Jansen: „Ich möchte keinen Tag meiner Karriere missen. Für mich bedeutet Schiedsrichterei ein Stück Lebensqualität, auch wenn der private Bereich da oft hinten anstehen musste. Ich habe fast die ganze Welt gesehen: Moskau, Kiew, Barcelona, Liverpool, Chelsea, Arsenal. Und dann mit Menschen zusammenzutreffen wie Beckenbauer, Matthäus, Augenthaler, all diesen Leuten. Dann waren da besondere Spiele, wie das Münchener Derby oder Hamburg gegen Bremen, das legendäre Spiel Eintracht Frankfurt gegen Kaiserslautern, wo sich Frankfurt mit 5:1 noch den Klassenerhalt gesichert hat. Oder das Spiel, in dem der FCK mit Rehagel Meister geworden ist.

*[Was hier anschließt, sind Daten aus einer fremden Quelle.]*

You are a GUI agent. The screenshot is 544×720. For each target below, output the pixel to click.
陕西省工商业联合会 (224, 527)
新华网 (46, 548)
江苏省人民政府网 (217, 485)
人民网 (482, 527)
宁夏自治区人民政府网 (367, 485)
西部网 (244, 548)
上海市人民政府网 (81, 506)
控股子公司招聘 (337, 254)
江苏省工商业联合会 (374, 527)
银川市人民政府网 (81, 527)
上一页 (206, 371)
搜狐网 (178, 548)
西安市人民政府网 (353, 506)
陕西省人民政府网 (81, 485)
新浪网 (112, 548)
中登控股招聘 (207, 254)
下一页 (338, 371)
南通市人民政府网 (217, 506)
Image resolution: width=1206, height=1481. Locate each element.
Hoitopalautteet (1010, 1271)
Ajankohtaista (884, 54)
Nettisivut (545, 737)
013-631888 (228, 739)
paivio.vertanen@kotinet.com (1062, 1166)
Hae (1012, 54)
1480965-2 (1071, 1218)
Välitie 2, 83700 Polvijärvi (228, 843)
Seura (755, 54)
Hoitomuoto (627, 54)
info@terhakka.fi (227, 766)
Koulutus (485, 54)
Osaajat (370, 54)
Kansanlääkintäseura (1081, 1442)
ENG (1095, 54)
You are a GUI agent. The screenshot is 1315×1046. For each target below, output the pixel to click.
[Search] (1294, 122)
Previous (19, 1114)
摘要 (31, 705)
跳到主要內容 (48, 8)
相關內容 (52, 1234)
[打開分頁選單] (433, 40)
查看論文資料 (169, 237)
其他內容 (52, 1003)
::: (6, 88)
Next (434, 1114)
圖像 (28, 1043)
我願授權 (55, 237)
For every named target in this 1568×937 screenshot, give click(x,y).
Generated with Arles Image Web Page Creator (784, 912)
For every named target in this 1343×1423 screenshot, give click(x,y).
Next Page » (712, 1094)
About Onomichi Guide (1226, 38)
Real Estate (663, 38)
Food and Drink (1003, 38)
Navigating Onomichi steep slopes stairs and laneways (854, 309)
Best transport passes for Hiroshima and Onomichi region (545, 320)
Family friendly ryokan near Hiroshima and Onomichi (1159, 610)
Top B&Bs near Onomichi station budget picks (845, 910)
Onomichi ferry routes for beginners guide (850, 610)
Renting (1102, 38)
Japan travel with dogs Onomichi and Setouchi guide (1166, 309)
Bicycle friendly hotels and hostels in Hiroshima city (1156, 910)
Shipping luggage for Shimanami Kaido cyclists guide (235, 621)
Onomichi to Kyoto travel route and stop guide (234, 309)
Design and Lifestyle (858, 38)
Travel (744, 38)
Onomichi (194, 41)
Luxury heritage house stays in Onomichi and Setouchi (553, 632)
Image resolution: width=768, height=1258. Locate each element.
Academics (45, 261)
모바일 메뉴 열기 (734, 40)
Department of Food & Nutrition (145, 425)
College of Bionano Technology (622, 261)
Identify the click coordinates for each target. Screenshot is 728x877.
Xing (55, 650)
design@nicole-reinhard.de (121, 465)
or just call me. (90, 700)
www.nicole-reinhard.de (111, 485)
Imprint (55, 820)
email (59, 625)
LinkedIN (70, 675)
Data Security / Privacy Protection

International mit Sicherheit auch, einmal Liverpool live zu erleben. Quasi "back to the roots", wo Fußball historisch gesehen wirklich herkommt. Aber unter die letzten 20 von 80 000 Schiedsrichtern zu kommen - allein das ist schon toll. Jeder Aufstieg war immer etwas Besonderes. Es waren einfach zu viele wichtige Dinge. Unterm Strich natürlich auch, so lange dabei zu sein, keine schweren Verletzungen zu erleiden. Auch wenn ich mir einen schöneren Abschied gewünscht hätte.“
revierkick.de: Wie lange möchten Sie noch im Amateurbereich pfeifen?
Jansen: Solange ich fit bin. Es gibt da ja keine Altersbeschränkung mehr. Sicherlich habe ich aber auch nicht vor, auf dem Platz zu ergrauen.
revierkick.de: Welche Ziele kann man sich da noch setzen?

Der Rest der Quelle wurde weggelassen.